231. Interest, when compounded at all, is usually compounded annually, semiannually, or quarterly.

232. To find the Compound Interest of any sum for any time.

RULE. Find how many times the interest is to be compounded in the given time.

Find the amount of the principal for the first period or specified time. Make this amount the principal on which to find interest for the second period, and the amount of the second period, the principal for the third, and so on.

Find the amount of the last amount for the months and days, if any, less than an entire period, and this sum is the amount of the principal for the entire time. Subtract the principal, and the remainder is the compound interest.

NOTE 1. - The pupil should bear in mind that when the rate is any other than 6 per cent. the interest should be found each time at the given rate. That is, it cannot be found at 6 per cent. throughout the work, and then be changed to the interest at the given rate, as in Simple Interest.

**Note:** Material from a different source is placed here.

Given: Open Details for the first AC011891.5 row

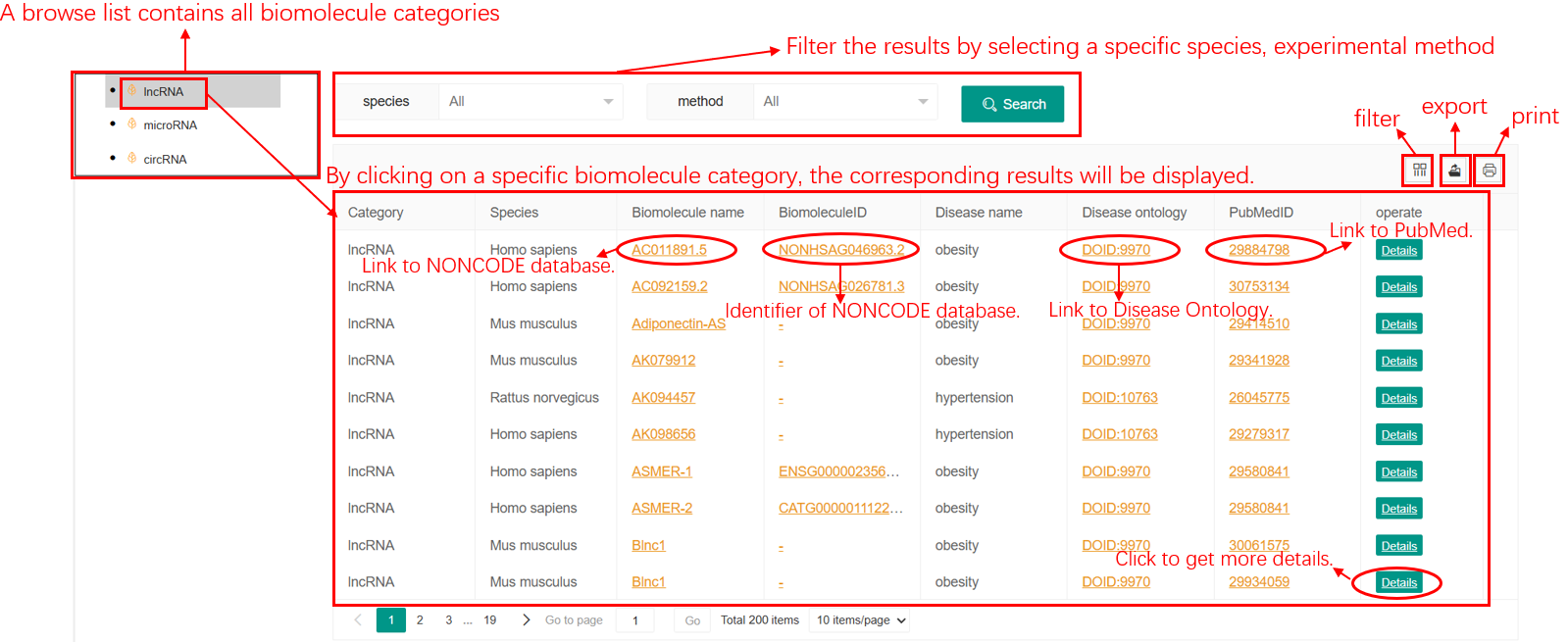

NOTE 2. - In most places where Compound Interest is used, a table is given showing the amount of $1.00 at the rates in common use for from 1 to 50 years, or periods. The amount of any principal for any time within this limit is found by multiplying the amount of $1.00 for the given time, as found in the table, by the given principal.

EXAMPLES.

1. Find the amount of $1200 at compound interest from Feb. 28, 1907, to June 11, 1911, interest compounded annually.